The Satanic Temple has often tested religious-freedom policies and challenged anti-abortion laws on religious-freedom grounds. Just this month, the group experienced a significant legal victory after it won its lawsuit against a school district that attempted to block the formation of an "After School Satan Club." It also celebrated when in 2015 a large Ten Commandments monument was removed from the Oklahoma state Capitol following a protest by the group and a lawsuit by the American Civil Liberties Union.*
This most recent lawsuit, filed on Wednesday, marks at least the third time The Satanic Temple has sued after being blocked from giving an invocation or prayer before a legislative body. Adam Vavrick, the ordained minister in the religion, unsuccessfully sought to perform an invocation at a Chicago city council meeting. According to the suit, Vavrick began his efforts in January 2020, when he spoke to Chauncy Rice, the then-chief of public engagement for the Office of the City Clerk, who told Vavrick "that he would be happy to schedule him to provide an invocation after 'standard vetting procedures."
"For the next several months, Minister Adam followed up with Mr. Rice approximately once a month to inquire about the status of his request to provide an invocation," writes the complaint. "These emails went unanswered." The same outcome occurred when Vavrick attempted to schedule an invocation with Rice's successor.
Eventually, Vavrick retained a lawyer, who contacted a city attorney who "was unable to articulate the process for seeking to provide an invocation and could not say whether the City would permit Minister Adam to deliver an invocation."
"The City has never formally rejected Minister Adam's request to provide an invocation," the complaint states. "Rather, the City has simply resisted scheduling him for more than three years without providing a definitive answer about whether he will ever be permitted to provide an invocation."
Vavrick's lawsuit against the city argues that, in failing to schedule him to give an invocation, it has engaged in blatant religious discrimination.
"By excluding Plaintiffs Vavrick and The Satanic Temple from providing an invocation before the City Council, while opening this forum to clergy from other faiths, Defendant violates the First Amendment's establishment clause," the lawsuit claims, adding that "the lack of any policy setting standards and criteria for selection of clergy members to provide an invocation before City Council violates the First Amendment because it vests unbridled discretion with the City Clerk, creating an unreasonable risk of arbitrary and discriminatory decision-making."

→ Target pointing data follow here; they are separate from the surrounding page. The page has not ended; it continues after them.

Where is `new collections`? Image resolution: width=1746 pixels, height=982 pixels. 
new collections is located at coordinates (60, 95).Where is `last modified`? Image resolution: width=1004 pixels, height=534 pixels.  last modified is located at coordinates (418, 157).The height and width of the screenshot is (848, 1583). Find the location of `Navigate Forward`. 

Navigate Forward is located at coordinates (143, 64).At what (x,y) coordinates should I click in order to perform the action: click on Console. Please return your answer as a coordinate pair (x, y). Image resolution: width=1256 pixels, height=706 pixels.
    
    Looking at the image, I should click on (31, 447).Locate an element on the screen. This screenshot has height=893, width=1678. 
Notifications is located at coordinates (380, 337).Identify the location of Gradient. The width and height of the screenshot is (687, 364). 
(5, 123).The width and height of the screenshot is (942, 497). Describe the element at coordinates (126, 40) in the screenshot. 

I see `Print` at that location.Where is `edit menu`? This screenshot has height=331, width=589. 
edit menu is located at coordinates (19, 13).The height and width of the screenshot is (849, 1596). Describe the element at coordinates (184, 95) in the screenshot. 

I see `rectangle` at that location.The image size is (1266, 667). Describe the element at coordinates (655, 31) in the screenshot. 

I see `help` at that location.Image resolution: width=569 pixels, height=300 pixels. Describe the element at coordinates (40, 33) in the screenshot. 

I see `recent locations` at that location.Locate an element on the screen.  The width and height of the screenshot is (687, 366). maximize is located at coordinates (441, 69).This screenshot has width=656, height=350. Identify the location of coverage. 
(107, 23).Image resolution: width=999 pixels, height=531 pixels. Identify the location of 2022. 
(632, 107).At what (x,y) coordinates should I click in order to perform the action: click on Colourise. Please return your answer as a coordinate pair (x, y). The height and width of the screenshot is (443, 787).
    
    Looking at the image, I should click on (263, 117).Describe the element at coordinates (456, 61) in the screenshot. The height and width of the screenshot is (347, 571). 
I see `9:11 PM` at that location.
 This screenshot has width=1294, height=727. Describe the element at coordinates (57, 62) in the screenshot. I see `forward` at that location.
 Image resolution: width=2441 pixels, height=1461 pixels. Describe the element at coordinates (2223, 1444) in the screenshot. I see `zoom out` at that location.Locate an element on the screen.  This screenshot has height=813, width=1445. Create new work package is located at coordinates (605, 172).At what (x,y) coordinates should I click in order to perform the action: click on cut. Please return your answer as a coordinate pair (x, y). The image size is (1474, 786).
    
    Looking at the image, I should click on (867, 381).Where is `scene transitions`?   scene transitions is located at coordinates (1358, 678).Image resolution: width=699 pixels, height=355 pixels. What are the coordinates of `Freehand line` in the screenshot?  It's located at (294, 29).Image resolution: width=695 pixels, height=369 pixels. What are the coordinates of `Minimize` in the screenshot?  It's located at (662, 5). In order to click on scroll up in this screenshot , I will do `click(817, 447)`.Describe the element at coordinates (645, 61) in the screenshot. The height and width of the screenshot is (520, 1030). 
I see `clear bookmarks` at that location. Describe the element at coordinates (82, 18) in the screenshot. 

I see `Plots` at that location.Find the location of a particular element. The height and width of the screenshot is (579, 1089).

While it's possible that other factors, like simple incompetence, could have contributed to Chicago's failure to schedule a Satanic Temple invocation, discrimination against the Temple is clearly prohibited by the First Amendment. Even if Chicago may not like it, Satanists—and clergy from any other disfavored faith—have an equal right to give invocations before the City Council.
As the lawsuit states, "When the government picks and chooses among religions—amplifying some and excluding others from the public discourse—religious liberty is threatened for all."
*CORRECTION: A previous version of this article mischaracterized The Satanic Temple's legal activities.